Após 2011, com a chegada da equipe econômica de Dilma e sua Nova Matriz Econômica, o Brasil intensificou a condução da política econômica com uma forte presença do Estado na alocação de capital e uma contínua expansão fiscal que resultaram em uma má alocação do capital, em empreendimentos inviáveis ou pouco produtivos, diminuição da nossa produtividade e, consequentemente, queda no potencial de crescimento econômico (LISBOA, MENDES, 2019). A partir de 2015, quando a economia entrou em recessão, o desemprego no país e o dólar começaram a apresentar altas. Em 2016, após a chegada de Temer na presidência, sua equipe econômica iniciou uma série de reformas, a principal delas sendo o Teto de Gastos.
Em 2019 ocorreu a Reforma da Previdência. Já em 2020, com o crescimento dos casos de coronavírus pelo mundo, o governo adotou medidas anticíclicas na tentativa de conter os impactos da pandemia sobre a economia. As reformas foram descontinuadas e estamos à mercê de uma dominância fiscal.

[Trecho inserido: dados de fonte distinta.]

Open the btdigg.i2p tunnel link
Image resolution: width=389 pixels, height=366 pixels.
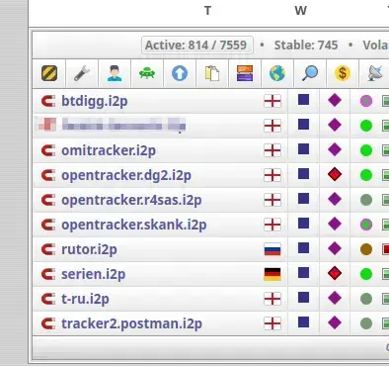click(x=95, y=101)
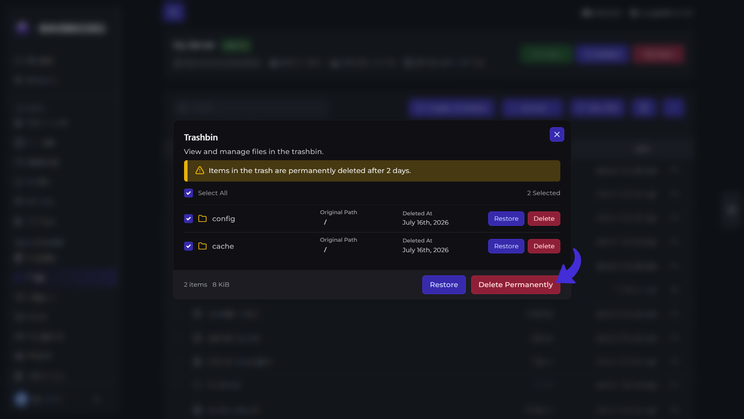This screenshot has height=419, width=744.
Task: Click the config folder name
Action: point(224,219)
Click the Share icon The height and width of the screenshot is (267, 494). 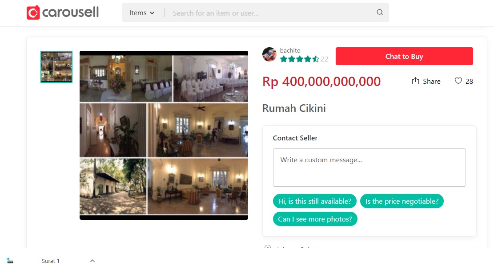[x=416, y=81]

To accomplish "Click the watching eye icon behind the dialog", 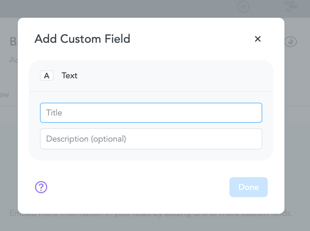I will [x=291, y=42].
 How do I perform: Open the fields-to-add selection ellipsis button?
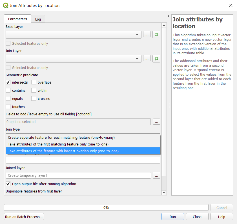click(156, 122)
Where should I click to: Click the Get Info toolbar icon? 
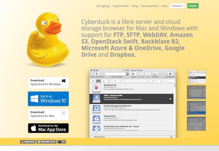[141, 73]
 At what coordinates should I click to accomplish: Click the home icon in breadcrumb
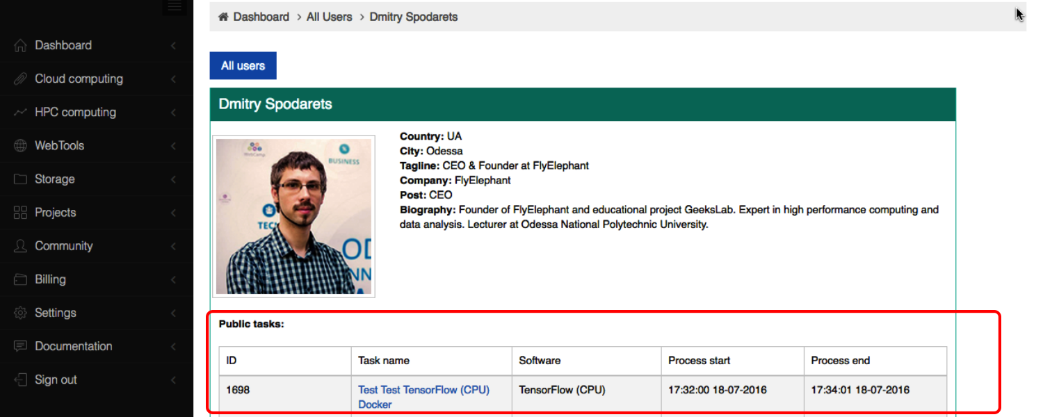click(223, 17)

Essa última década representou ao Brasil um período de baixos crescimentos anuais, crises políticas e disputas ideológicas. A situação econômica vigente não é decorrente de uma única gestão e sim de um conjunto de medidas que resultaram no Brasil de hoje. Diferente das décadas anteriores, sabemos o que fazer para esta década: avançar com as reformas necessárias para o país ter espaço para crescer. Sem elas, não teremos uma história alegre para contar em 2031.